CDG & Allies alerts to the importance of stimulating research to improve the quality of life of people living with Congenital Disorders of Glycosylation (CDG) and calls for a focus on people-centered research in collaboration with keystakeholders. This alert comes as part of World Day of the Sick on February 11th.
"Nowadays, there is still a lot left to do when it comes to research and development of therapies for Congenital Disorders of Glycosylation (CDG). As a response to this urgent need, in 2016, we launched CDG & Allies," says Vanessa Ferreira, sister of a person living with CDG, co-founder and researcher of CDG & Allies.
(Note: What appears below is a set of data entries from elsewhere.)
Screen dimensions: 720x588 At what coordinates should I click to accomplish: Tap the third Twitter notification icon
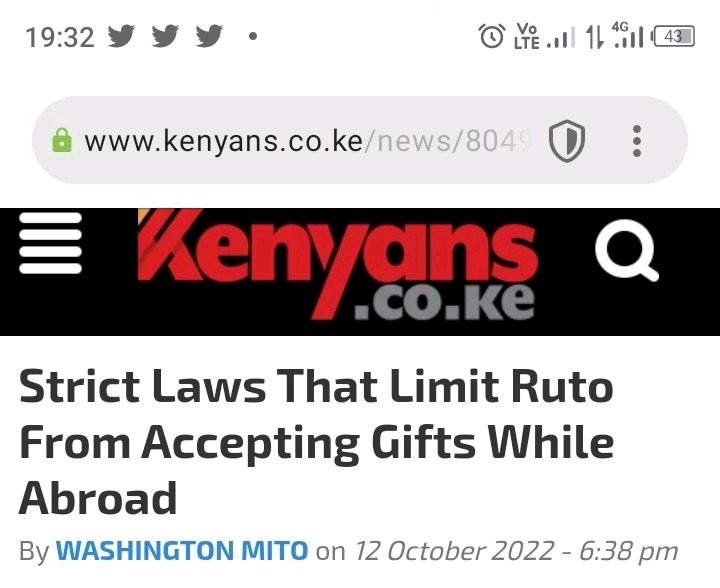[x=209, y=36]
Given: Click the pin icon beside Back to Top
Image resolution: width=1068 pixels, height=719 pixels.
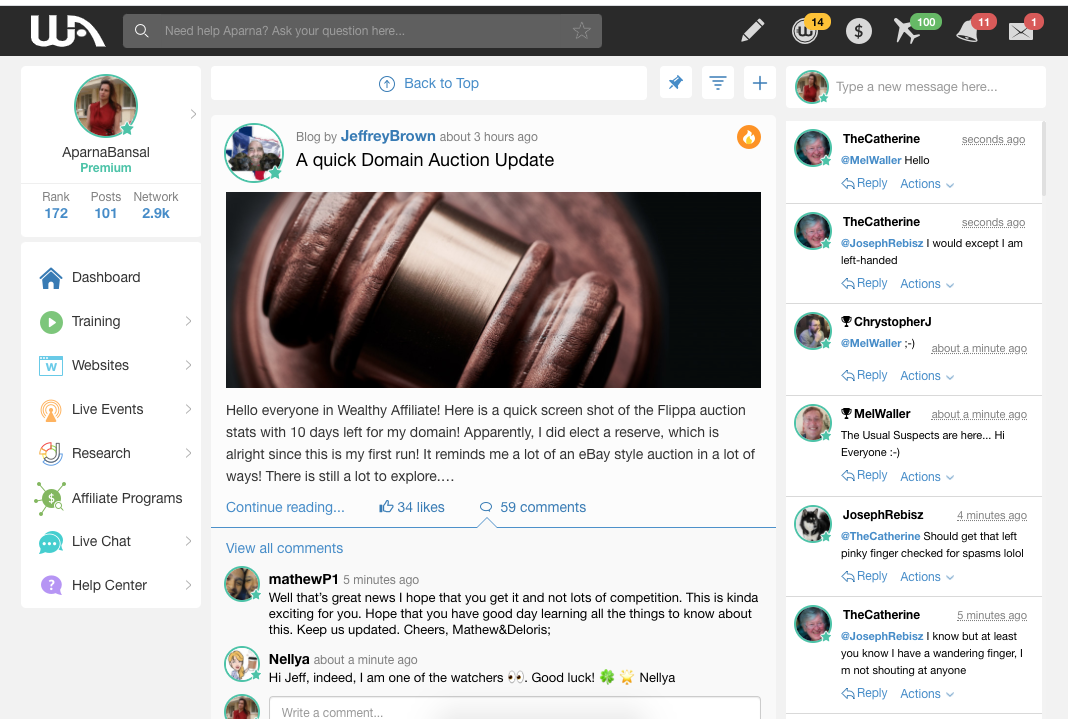Looking at the screenshot, I should click(x=676, y=84).
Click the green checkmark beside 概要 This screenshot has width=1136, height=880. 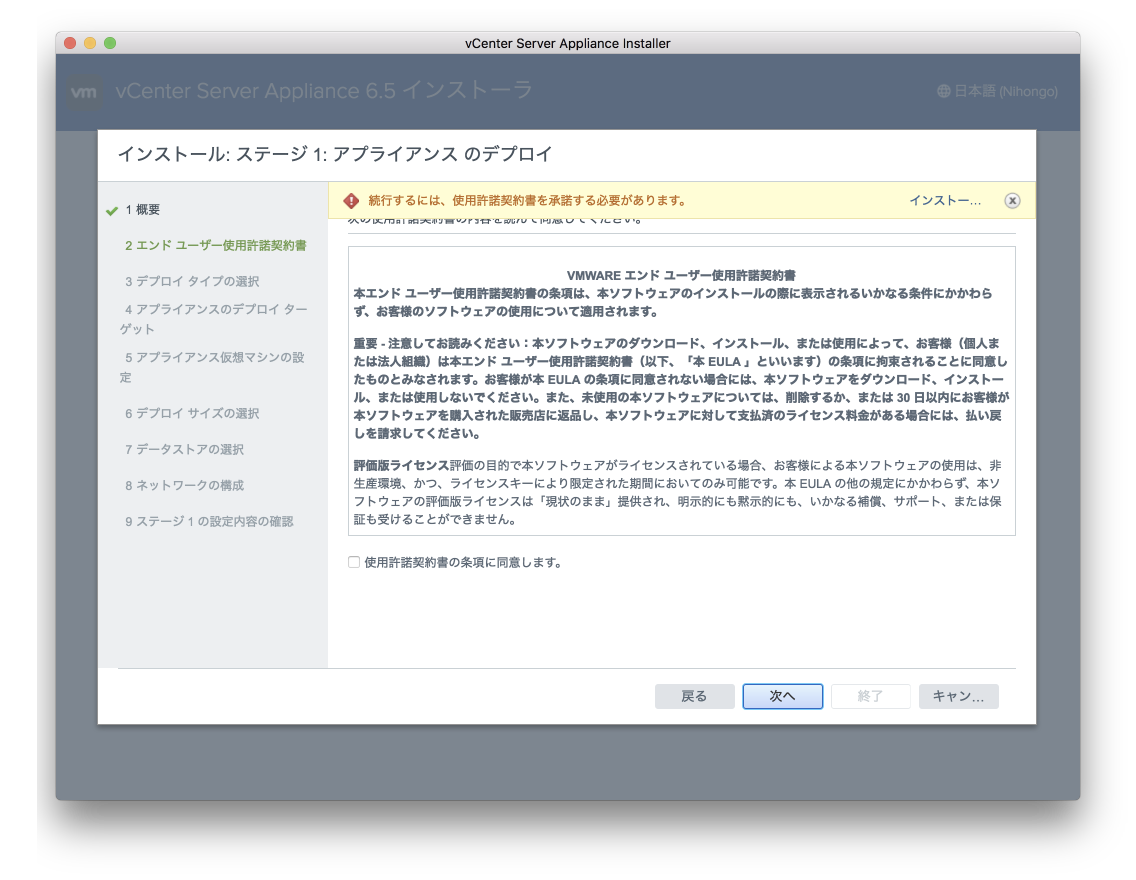point(112,211)
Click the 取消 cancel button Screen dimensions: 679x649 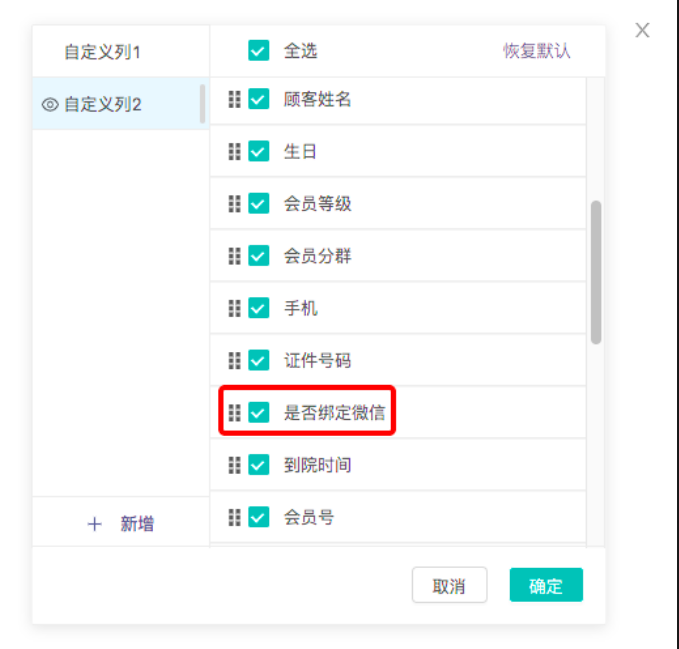pyautogui.click(x=449, y=585)
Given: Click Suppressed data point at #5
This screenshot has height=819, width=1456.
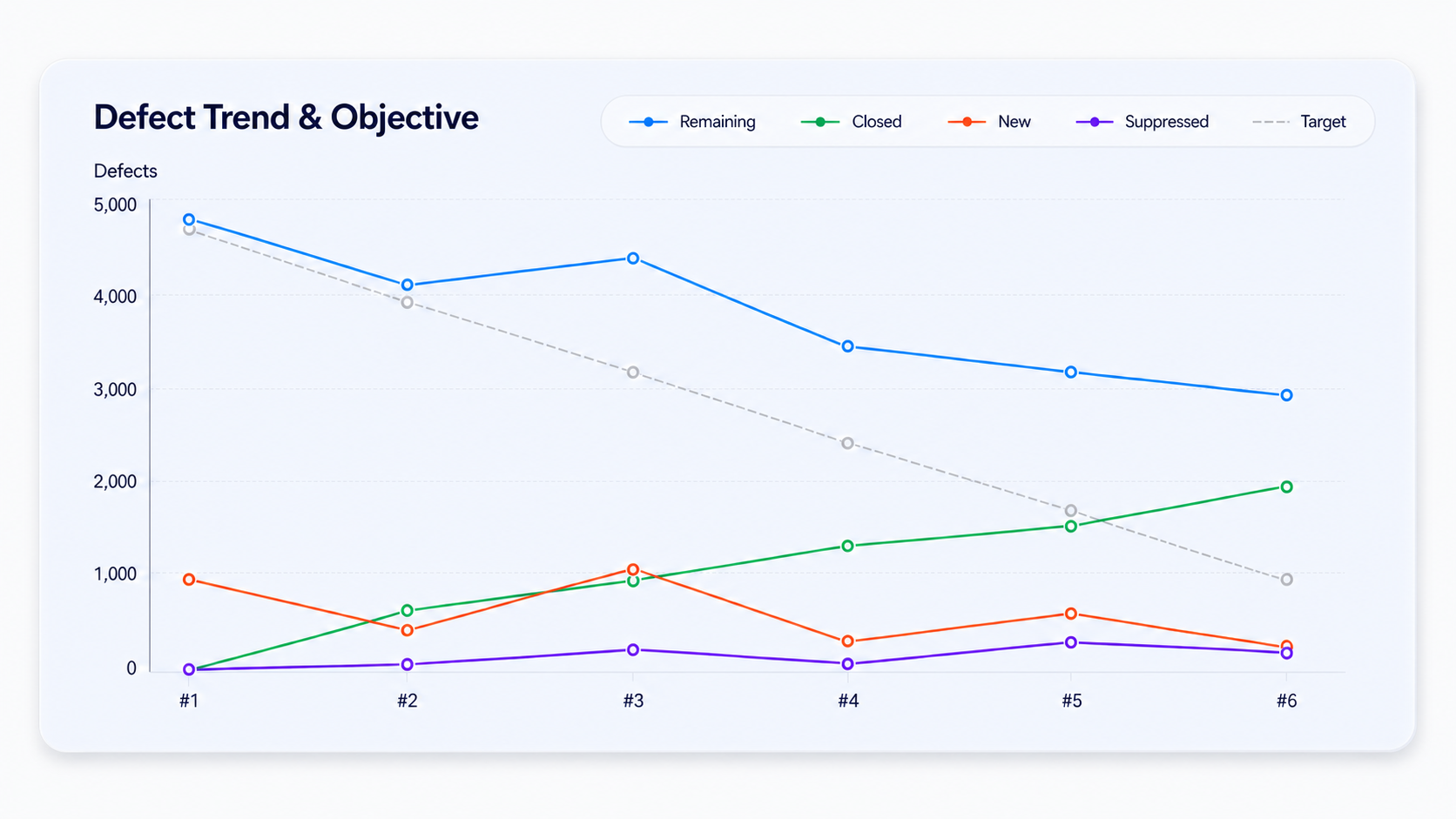Looking at the screenshot, I should tap(1071, 642).
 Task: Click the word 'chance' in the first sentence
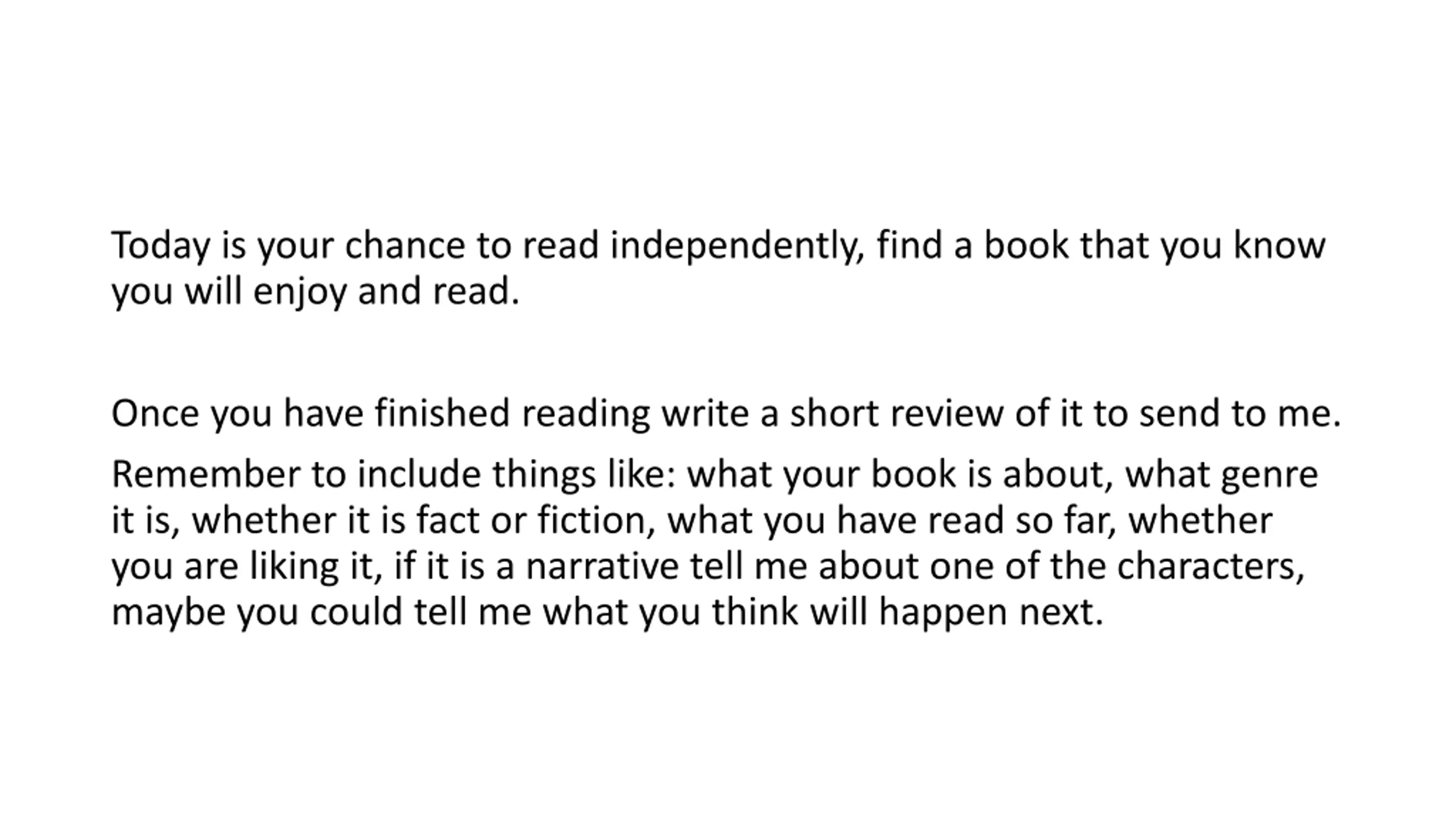coord(404,246)
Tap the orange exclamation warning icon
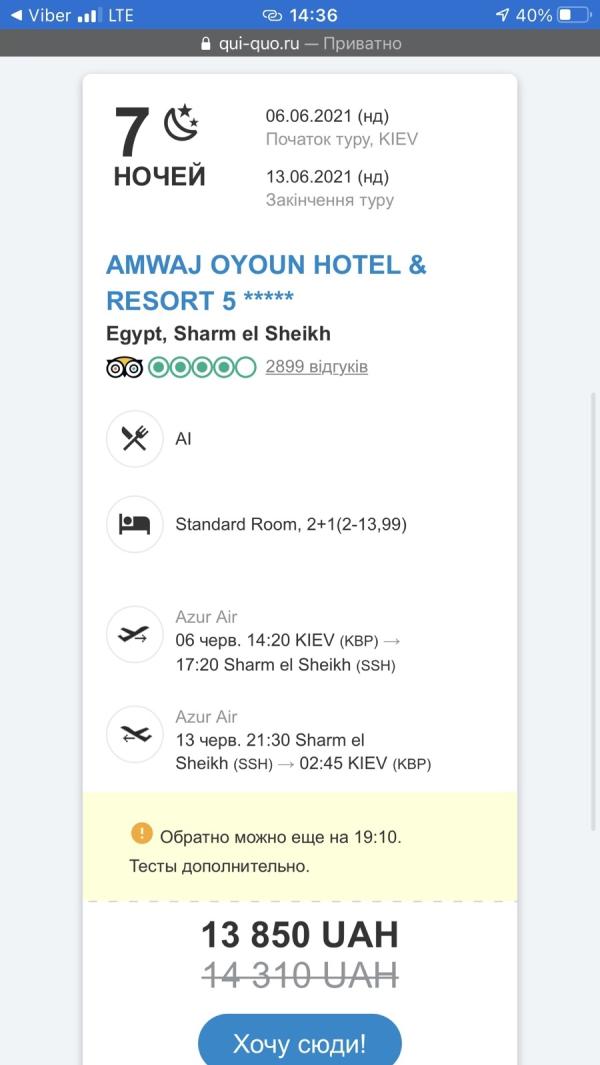The width and height of the screenshot is (600, 1065). point(141,833)
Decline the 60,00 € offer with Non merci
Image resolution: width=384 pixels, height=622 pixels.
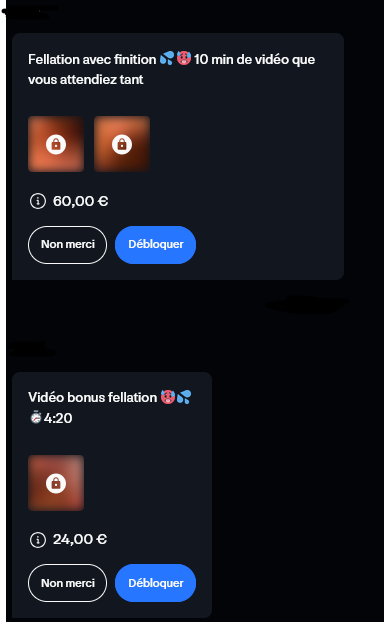point(67,245)
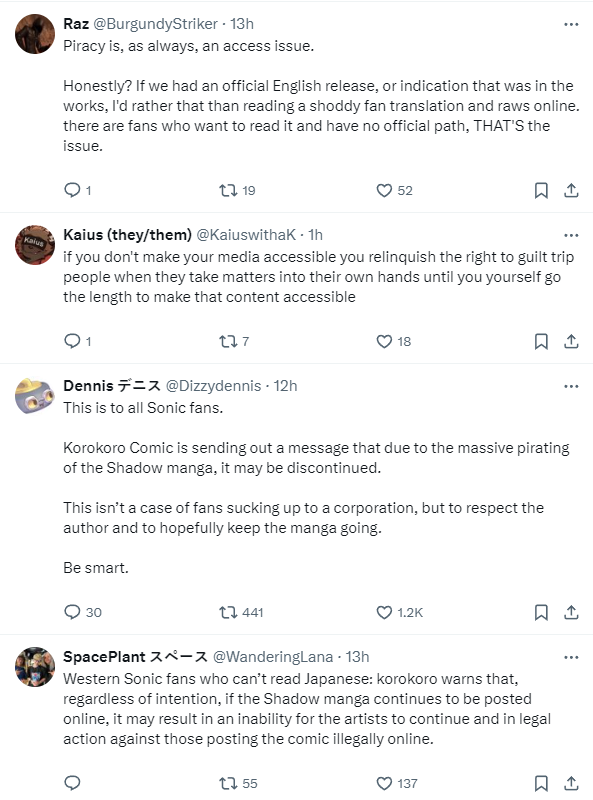Share Dennis's Sonic fans tweet

(571, 612)
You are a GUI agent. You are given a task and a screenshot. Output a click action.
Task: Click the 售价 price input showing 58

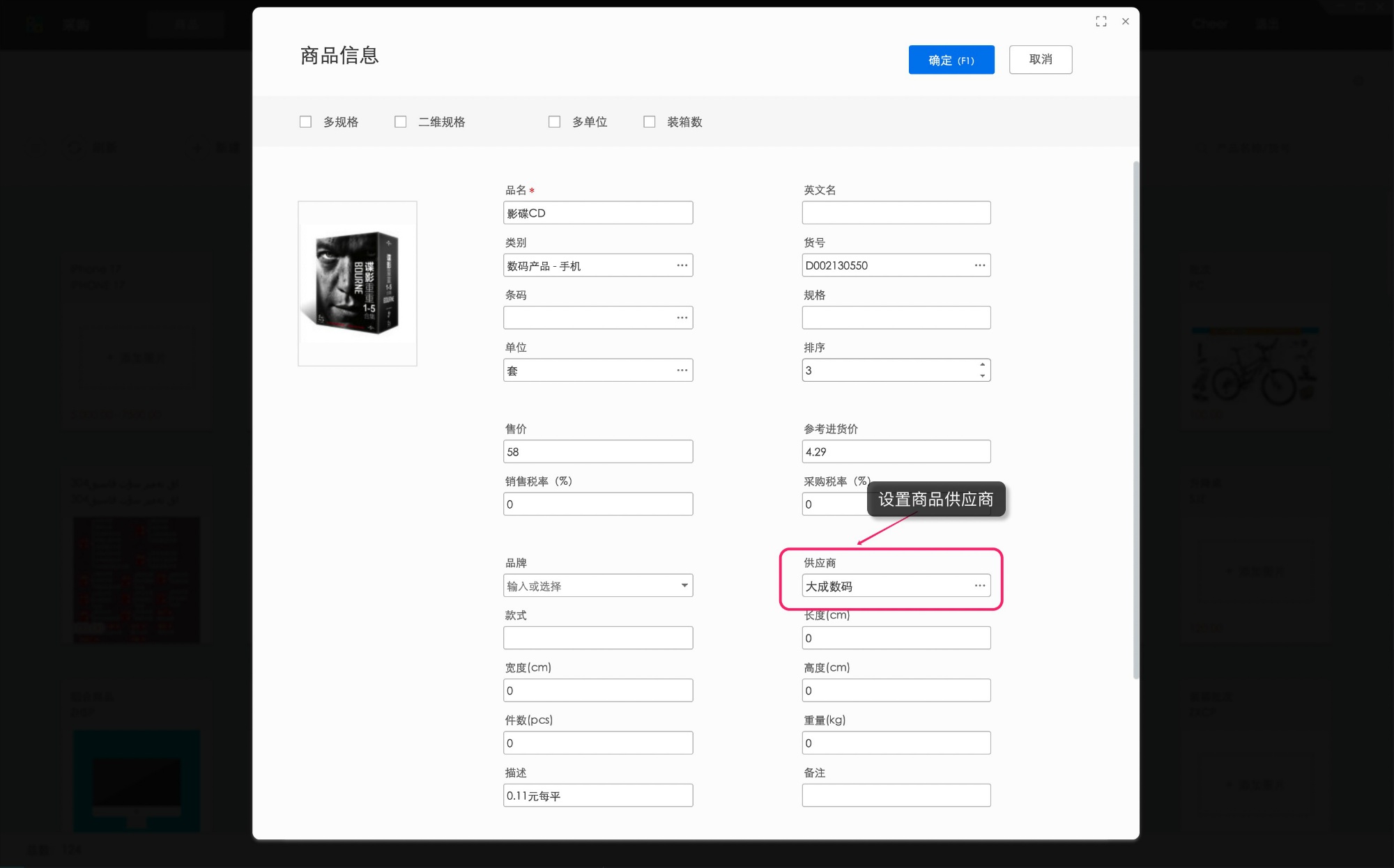598,451
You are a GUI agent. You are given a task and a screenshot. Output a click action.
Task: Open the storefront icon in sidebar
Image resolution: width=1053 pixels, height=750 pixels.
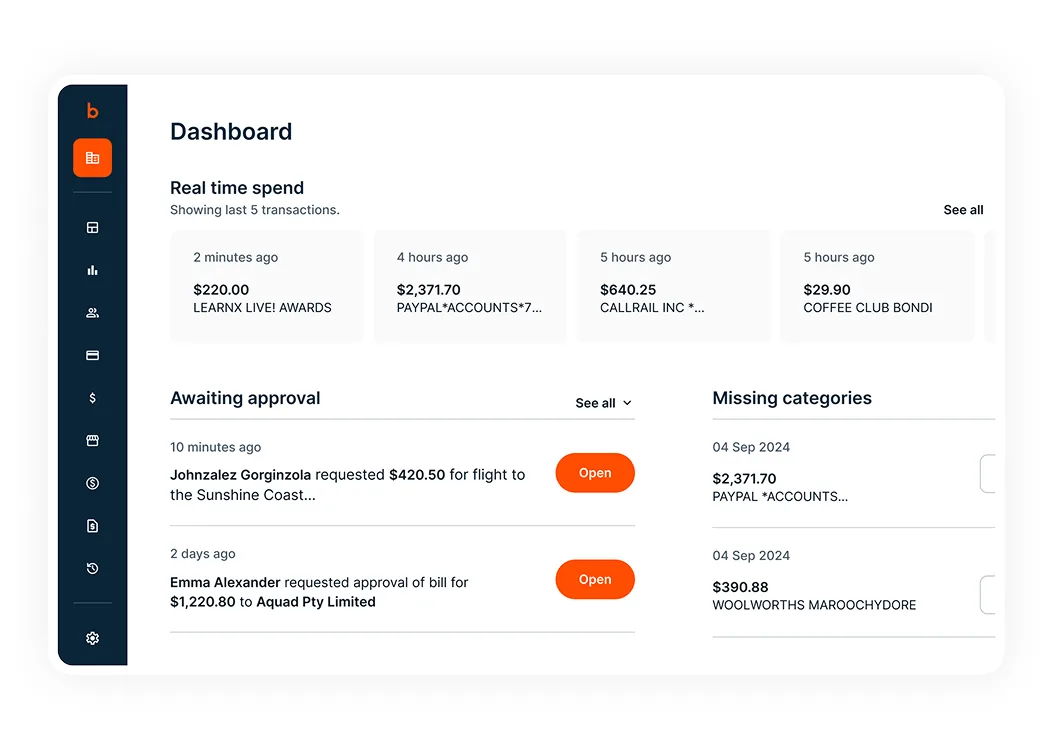click(92, 441)
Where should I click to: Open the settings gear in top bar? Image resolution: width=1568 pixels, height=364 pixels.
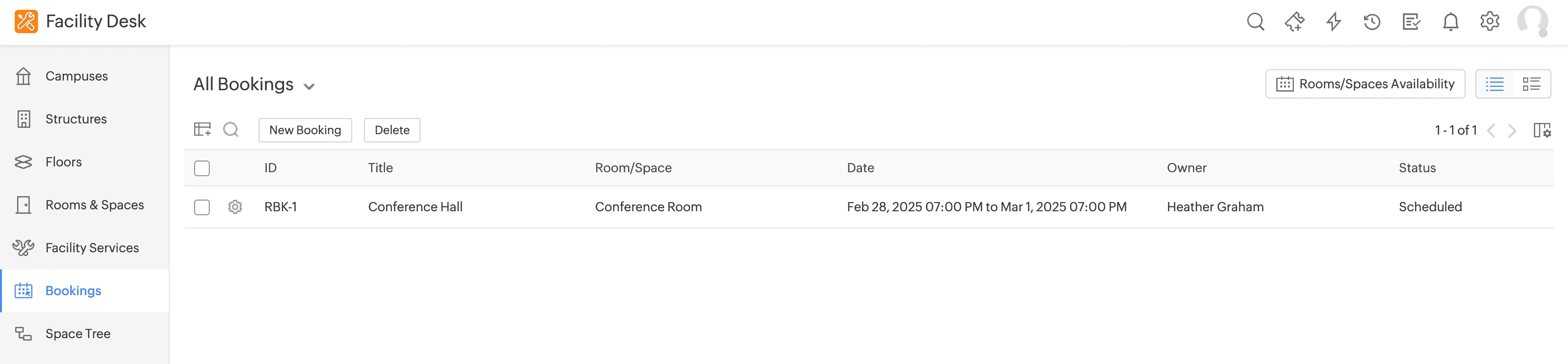[x=1489, y=22]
CDG & Allies is an international research network based at the Faculty of Science and Technology at the New University of Lisbon, and whose 3 main pillars are research, awareness raising, and capacity building. "Launching CDG & Allies, was like climbing Everest without oxygen or guides. Today we take an active role as partners with professionals, shaping research agendas and leading research projects in areas that families consider a priority, and consequently, researchreflect the needs, experiences and perspectives of CDG families”, explains Vanessa Ferreira.
Rita Francisco, researcher, highlights that: "The uniqueness of this thesis is due to the sustained and continuous involvement of the CDG community - families, physicians and researchers - in the advancement of biomedical knowledge in CDG. The CDG community came together and collaborated closely and together we identified needs, defined priorities, and built solutions. In addition, we generated new biological and clinical knowledge with special emphasis on the immunological involvement of CDG patients".
"Continuing to lead research that increases current knowledge on aspects, such as immunology in CDG, will allow us to develop effective and urgent treatments that are key to a longer and healthier life for people living with CDG and their families," concludes Vanessa Ferreira.
CDG & Allies will present the results of the study "Novel insights into biological and clinical research on Congenital Disorders of Glycosylation through a people-centric approach", on February 16th, in an online format, aiming to share and discuss scientific knowledge in order to advance science to improve the quality of life of people living with CDG.
CDG are a group of more than 150 inherited diseases that affect glycosylation, a process by which all human cells accumulate long-chain sugars that are attached to proteins or lipids (fats), essential for many biological functions. These diseases are highly disabling, with a high pediatric mortality rate and a significant negative impact on the quality of life of patients and families.